政情不安が続くベネズエラで21日、独裁的な支配を強めるマドゥロ大統領に反発して暫定大統領就任を宣言した、グアイド国会議長の側近が情報機関に逮捕された。グアイド氏が同日、明らかにした。マドゥロ政権側は「犯罪組織のリーダーを逮捕した」と説明しており、グアイド氏や同氏を支持する米国は強く反発している。
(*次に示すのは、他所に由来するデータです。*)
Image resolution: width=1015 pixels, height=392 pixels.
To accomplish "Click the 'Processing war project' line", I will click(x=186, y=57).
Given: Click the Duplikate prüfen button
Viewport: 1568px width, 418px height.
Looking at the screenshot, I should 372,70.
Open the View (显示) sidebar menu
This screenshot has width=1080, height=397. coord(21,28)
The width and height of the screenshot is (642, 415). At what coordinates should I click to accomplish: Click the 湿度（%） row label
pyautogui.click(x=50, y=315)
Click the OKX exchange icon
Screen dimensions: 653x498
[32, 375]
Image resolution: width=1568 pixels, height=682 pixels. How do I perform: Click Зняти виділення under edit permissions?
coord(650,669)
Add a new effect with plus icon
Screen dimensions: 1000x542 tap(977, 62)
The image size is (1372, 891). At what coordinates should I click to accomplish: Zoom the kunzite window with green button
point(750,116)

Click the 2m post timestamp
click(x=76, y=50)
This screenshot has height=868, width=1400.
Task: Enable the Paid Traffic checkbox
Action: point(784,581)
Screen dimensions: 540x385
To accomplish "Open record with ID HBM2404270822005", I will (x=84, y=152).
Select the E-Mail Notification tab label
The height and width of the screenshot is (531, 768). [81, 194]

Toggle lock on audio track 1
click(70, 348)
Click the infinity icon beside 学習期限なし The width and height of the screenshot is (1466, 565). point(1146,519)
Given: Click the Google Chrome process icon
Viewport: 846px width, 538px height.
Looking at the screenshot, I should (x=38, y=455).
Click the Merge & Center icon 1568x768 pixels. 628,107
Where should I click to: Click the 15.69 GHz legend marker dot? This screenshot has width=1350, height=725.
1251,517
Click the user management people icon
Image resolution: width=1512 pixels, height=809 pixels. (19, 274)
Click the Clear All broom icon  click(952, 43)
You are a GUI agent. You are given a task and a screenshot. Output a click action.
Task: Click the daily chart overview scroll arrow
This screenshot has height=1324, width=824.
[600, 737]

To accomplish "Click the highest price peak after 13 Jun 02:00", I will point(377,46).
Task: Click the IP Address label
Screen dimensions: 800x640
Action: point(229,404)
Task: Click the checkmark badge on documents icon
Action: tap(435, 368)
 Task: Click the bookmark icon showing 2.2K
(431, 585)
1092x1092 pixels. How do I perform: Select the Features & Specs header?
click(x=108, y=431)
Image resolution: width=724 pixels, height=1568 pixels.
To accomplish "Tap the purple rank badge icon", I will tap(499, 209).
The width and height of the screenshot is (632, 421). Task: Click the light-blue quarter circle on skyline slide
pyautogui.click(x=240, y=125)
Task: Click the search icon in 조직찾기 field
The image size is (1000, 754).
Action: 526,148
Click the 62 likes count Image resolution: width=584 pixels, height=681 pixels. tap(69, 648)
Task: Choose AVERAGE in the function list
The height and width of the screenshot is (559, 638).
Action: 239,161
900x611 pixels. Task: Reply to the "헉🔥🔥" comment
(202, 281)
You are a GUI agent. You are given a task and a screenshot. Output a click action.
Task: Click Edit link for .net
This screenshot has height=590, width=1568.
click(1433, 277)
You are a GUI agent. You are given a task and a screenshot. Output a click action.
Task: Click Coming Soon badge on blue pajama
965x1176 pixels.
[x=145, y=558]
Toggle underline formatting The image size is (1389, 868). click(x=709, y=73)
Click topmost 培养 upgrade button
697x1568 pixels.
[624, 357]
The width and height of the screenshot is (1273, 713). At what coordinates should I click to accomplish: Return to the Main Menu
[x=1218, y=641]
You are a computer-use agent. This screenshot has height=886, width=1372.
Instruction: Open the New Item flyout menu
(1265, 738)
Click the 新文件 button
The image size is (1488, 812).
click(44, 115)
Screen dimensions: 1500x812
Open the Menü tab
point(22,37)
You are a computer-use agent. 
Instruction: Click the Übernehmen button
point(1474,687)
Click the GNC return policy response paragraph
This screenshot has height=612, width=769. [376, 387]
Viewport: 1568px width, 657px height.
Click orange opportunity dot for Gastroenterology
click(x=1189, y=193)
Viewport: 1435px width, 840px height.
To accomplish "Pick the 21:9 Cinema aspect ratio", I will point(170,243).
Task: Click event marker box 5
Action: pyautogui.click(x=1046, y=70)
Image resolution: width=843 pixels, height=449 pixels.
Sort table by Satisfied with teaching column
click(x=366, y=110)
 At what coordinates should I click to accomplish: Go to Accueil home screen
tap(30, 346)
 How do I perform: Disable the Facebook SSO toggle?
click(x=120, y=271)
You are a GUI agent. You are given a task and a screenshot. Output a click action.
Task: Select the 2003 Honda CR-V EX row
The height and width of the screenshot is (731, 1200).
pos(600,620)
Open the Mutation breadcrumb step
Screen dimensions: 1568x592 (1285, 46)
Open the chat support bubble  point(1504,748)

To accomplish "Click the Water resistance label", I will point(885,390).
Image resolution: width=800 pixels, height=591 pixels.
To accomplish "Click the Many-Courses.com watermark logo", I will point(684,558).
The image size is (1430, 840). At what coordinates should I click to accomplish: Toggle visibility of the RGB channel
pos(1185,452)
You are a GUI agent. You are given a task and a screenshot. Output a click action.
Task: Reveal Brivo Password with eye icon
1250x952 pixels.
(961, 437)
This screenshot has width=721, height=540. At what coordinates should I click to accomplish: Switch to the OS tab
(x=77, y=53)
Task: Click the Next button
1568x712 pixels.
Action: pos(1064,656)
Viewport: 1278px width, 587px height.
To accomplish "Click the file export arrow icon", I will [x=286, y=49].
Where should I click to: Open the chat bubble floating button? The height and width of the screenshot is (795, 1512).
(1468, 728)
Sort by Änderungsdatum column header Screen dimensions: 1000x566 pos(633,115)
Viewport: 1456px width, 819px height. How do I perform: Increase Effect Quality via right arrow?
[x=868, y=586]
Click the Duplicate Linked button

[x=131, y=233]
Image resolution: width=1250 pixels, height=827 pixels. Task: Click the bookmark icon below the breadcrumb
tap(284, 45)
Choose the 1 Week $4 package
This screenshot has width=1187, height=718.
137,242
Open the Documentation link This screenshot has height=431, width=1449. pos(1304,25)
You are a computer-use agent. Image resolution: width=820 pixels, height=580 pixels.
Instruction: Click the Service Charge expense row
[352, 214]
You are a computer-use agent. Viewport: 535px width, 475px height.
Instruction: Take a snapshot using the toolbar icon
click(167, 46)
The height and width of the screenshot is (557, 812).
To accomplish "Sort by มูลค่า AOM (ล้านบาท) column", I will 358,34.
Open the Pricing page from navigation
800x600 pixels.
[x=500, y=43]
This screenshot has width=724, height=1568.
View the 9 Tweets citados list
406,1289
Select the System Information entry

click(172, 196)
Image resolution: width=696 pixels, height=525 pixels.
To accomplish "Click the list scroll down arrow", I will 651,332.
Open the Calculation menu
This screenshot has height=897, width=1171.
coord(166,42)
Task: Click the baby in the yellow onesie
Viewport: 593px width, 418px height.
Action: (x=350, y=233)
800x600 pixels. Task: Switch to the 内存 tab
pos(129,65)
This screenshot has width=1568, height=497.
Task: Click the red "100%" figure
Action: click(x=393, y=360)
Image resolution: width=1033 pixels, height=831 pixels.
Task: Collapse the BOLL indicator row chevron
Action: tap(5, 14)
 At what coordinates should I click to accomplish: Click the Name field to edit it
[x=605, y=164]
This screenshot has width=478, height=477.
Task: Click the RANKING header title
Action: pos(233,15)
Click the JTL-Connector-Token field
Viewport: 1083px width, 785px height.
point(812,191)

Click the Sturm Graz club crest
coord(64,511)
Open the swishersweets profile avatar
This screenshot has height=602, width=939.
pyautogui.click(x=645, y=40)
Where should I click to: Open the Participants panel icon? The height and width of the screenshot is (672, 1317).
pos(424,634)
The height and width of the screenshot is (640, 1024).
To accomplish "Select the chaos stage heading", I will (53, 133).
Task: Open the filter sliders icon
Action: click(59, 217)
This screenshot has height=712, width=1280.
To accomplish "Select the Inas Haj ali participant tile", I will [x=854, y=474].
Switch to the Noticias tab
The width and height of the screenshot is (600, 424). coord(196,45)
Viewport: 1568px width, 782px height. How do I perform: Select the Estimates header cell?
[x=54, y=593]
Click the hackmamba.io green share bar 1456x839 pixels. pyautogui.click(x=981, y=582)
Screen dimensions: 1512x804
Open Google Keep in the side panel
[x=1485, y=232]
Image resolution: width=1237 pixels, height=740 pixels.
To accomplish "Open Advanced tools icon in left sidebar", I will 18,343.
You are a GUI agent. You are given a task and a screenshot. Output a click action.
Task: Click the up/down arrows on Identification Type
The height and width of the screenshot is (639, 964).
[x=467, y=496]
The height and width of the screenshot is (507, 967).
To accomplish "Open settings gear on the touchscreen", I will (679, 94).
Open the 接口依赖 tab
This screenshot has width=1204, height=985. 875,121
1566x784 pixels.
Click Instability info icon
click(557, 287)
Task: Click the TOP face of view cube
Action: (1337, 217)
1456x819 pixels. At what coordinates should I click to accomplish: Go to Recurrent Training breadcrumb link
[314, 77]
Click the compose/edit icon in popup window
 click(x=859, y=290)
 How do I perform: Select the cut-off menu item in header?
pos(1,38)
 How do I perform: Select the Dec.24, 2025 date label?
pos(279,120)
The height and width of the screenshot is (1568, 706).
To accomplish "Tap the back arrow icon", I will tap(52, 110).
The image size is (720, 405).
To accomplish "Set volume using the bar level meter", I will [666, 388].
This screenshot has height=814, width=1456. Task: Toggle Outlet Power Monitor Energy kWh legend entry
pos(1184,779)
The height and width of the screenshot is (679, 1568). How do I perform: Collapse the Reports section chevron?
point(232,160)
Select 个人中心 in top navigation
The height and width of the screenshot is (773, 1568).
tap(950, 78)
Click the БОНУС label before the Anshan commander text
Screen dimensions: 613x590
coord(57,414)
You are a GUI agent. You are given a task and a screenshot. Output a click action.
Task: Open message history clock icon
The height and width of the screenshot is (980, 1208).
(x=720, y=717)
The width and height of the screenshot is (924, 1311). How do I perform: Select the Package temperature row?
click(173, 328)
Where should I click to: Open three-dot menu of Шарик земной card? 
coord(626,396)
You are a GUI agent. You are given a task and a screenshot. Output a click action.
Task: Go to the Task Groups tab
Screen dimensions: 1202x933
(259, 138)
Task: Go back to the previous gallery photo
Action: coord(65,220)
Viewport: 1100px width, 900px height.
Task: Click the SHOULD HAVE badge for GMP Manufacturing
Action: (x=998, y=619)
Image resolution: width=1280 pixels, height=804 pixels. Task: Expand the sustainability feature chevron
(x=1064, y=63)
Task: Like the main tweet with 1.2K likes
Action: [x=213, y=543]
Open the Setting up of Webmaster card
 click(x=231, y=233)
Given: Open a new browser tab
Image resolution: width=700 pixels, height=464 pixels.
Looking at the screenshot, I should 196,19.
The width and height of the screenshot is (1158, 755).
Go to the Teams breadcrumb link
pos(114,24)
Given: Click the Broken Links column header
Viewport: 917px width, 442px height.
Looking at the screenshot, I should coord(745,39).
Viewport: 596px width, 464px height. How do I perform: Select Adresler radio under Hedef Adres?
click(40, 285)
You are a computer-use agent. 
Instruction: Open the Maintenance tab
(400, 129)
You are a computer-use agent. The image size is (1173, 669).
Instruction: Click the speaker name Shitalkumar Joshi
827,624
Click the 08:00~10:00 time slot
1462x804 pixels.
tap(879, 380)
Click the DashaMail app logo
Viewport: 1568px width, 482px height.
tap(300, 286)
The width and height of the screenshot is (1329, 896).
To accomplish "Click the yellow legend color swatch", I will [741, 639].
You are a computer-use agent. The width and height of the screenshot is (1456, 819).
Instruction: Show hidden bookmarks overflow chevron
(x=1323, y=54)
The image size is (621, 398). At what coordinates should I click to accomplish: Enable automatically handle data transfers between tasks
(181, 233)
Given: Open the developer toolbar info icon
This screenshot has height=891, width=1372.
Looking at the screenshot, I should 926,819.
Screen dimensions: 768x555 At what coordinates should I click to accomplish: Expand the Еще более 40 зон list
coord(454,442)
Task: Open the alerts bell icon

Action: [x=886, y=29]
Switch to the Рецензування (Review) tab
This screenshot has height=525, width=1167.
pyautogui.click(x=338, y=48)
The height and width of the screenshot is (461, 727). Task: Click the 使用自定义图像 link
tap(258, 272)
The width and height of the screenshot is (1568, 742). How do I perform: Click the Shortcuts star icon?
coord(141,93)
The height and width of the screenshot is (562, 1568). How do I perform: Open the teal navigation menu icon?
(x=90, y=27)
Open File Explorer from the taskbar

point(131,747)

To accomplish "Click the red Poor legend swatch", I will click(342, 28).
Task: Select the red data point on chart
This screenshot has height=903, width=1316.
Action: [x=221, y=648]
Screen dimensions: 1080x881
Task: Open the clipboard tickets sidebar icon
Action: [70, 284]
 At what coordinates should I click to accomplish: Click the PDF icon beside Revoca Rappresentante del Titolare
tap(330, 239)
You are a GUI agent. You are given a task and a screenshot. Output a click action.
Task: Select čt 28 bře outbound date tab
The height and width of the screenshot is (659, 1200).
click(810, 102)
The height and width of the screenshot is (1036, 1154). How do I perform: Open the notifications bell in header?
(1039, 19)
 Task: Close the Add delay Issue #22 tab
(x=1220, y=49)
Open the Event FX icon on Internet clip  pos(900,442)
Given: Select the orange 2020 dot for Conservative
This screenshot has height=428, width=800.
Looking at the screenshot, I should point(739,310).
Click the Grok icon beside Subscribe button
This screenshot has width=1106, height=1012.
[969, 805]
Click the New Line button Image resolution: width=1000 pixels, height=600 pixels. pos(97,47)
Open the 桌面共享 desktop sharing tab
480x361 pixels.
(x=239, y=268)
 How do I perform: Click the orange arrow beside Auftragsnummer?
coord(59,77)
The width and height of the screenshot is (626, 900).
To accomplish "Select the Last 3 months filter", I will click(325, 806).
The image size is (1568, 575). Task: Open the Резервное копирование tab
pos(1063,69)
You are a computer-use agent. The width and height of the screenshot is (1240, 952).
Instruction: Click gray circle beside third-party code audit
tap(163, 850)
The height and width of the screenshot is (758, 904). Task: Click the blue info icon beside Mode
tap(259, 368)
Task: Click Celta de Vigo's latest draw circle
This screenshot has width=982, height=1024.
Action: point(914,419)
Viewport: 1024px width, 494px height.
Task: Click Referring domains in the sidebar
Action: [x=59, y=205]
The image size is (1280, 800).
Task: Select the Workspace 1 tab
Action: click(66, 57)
逮捕されたのは、グアイド氏の事務所長を務めるロベルト・マレロ氏。グアイド氏によると、21日未明にマドゥロ政権の情報機関がマレロ氏の自宅を捜索し、身柄を拘束したという。グアイド氏は「これが独裁政権のやり方だ」と記者会見で批判し、「すべての政治犯の釈放に向けて力を尽くす」と述べた。週末に野党勢力が街頭で抗議するとした。
一方、マドゥロ政権の内務法務相は同日、マレロ氏について「テロリストの細胞」だとし、逮捕時の家宅捜索で、戦争用の武器と現金を押収したと述べた。
マレロ氏の拘束を受け、グアイド氏を支持するポンペオ国務長官やボルトン米大統領補佐官はツイッターで、マドゥロ政権を強く批判し、マレロ氏の即時解放を求めた。ボルトン氏は、トランプ大統領の言葉を引用し、「最もきつい制裁はまだ科されていない」とし、追加制裁を示唆した。